Task
Where a line below holds the string "picker", that line goes into the answer.

Dataset records
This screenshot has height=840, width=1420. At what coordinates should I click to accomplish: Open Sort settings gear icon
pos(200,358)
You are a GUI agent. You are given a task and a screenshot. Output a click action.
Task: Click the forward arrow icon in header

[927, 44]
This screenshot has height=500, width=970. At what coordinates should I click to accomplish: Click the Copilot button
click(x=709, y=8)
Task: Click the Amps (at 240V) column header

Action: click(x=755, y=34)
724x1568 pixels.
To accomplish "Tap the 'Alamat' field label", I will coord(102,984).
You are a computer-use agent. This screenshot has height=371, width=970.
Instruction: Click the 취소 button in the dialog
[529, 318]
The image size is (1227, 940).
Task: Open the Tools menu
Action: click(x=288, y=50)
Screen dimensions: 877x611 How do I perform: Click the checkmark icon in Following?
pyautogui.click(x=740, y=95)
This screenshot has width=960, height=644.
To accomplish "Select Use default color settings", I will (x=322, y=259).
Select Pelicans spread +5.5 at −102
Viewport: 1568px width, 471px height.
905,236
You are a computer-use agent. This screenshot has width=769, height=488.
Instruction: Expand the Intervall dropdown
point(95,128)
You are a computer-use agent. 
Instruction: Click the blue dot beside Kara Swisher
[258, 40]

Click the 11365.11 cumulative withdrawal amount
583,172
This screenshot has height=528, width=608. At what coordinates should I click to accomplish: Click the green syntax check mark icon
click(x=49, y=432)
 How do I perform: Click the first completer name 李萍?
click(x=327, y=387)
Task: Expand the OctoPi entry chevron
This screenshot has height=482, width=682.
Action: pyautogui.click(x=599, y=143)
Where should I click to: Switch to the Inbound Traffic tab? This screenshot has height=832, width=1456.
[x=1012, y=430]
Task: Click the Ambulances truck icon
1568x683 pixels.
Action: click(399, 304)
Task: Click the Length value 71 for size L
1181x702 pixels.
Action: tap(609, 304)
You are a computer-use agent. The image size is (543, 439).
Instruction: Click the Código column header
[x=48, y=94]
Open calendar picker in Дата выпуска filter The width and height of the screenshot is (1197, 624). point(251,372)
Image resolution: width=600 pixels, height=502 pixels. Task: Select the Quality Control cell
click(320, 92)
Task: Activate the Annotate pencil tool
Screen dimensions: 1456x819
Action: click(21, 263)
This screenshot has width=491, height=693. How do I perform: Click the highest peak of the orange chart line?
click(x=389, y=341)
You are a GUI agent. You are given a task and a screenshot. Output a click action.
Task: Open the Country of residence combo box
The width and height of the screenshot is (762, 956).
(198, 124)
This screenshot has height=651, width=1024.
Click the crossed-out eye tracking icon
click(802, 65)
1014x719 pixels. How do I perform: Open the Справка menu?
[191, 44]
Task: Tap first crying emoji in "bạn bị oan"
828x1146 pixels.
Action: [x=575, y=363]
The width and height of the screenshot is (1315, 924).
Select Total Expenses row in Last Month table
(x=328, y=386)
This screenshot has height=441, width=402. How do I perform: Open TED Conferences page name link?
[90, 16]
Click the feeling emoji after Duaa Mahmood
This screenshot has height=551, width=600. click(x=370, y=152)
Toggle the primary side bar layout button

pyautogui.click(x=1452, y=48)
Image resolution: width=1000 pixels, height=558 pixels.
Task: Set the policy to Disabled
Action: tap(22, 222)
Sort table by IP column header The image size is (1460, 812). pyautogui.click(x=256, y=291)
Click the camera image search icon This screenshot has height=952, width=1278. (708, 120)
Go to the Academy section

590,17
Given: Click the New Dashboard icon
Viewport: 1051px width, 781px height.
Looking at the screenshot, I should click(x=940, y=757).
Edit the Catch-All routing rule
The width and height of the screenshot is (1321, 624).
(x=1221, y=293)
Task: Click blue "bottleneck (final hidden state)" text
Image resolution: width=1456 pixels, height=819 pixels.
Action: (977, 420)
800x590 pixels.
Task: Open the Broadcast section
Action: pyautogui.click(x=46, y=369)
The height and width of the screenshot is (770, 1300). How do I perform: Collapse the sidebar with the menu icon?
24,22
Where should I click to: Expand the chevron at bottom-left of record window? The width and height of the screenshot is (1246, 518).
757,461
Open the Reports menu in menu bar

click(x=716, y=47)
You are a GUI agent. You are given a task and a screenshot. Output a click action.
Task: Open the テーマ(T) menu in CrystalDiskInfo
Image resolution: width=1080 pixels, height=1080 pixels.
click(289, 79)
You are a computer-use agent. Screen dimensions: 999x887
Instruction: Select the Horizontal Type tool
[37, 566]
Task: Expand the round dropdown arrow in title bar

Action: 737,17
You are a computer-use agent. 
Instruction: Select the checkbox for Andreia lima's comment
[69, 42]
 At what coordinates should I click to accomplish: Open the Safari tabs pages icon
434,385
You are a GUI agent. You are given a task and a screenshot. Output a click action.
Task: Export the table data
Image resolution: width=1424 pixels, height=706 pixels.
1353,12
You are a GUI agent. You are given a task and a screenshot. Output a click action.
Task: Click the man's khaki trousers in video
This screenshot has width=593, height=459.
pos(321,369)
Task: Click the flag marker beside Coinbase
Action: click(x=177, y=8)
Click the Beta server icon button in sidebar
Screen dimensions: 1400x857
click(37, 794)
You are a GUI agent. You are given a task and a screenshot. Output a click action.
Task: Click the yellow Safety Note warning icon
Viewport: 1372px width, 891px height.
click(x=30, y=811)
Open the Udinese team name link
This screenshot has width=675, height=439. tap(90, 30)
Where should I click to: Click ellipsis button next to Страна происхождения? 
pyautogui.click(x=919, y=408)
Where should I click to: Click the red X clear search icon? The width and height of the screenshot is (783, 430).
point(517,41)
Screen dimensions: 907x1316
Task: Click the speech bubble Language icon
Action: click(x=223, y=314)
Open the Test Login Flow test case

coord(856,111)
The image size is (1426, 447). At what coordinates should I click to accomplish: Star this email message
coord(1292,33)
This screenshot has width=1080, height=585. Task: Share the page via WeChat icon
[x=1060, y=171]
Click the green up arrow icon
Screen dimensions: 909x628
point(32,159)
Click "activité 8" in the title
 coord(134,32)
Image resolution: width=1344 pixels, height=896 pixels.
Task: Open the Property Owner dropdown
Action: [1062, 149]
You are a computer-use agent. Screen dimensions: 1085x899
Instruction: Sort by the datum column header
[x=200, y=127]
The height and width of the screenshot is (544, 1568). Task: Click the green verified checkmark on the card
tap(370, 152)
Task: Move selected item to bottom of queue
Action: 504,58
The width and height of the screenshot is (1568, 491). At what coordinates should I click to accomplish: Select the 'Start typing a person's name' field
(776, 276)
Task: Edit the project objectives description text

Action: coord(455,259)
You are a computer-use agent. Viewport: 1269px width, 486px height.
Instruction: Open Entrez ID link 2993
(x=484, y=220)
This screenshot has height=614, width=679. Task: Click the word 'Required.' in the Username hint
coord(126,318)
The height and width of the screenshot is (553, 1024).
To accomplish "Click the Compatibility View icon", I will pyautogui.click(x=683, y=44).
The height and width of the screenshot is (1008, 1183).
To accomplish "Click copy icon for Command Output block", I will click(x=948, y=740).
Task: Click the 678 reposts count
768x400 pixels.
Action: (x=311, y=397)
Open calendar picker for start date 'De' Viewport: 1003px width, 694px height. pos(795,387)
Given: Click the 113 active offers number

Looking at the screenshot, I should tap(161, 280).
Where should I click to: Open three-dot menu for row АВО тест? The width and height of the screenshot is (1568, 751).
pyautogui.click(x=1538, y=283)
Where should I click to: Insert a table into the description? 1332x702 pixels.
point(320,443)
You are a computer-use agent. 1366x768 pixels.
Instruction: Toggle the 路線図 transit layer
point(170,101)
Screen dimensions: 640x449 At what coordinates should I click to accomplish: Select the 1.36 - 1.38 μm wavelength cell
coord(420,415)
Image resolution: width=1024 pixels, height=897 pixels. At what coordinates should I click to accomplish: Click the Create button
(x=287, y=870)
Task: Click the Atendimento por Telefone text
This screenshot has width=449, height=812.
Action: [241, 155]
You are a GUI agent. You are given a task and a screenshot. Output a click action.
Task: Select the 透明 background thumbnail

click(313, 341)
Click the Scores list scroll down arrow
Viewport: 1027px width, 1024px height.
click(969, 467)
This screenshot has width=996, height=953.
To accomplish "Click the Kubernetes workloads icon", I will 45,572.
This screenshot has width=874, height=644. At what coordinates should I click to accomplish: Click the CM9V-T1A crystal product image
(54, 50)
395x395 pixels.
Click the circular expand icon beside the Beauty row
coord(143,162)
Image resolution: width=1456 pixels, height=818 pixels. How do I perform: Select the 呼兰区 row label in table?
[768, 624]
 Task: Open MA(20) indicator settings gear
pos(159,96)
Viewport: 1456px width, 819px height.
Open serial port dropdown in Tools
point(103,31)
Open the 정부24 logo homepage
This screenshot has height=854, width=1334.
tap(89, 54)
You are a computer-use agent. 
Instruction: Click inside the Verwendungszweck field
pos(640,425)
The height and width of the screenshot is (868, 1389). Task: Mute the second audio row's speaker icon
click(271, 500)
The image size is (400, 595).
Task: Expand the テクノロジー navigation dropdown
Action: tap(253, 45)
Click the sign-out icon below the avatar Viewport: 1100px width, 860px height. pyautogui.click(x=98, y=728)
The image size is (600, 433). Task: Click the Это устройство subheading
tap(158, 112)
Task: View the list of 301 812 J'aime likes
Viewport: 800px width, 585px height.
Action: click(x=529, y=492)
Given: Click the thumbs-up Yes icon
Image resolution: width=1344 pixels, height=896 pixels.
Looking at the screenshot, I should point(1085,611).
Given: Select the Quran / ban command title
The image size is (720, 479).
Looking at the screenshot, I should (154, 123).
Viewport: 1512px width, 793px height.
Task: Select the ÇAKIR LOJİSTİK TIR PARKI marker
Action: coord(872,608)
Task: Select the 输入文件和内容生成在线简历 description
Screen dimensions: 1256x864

Completed task
Open calendar picker in Дата выпуска filter The width and height of the screenshot is (1197, 624). point(251,372)
Open calendar picker for start date 'De' Viewport: 1003px width, 694px height. pos(795,387)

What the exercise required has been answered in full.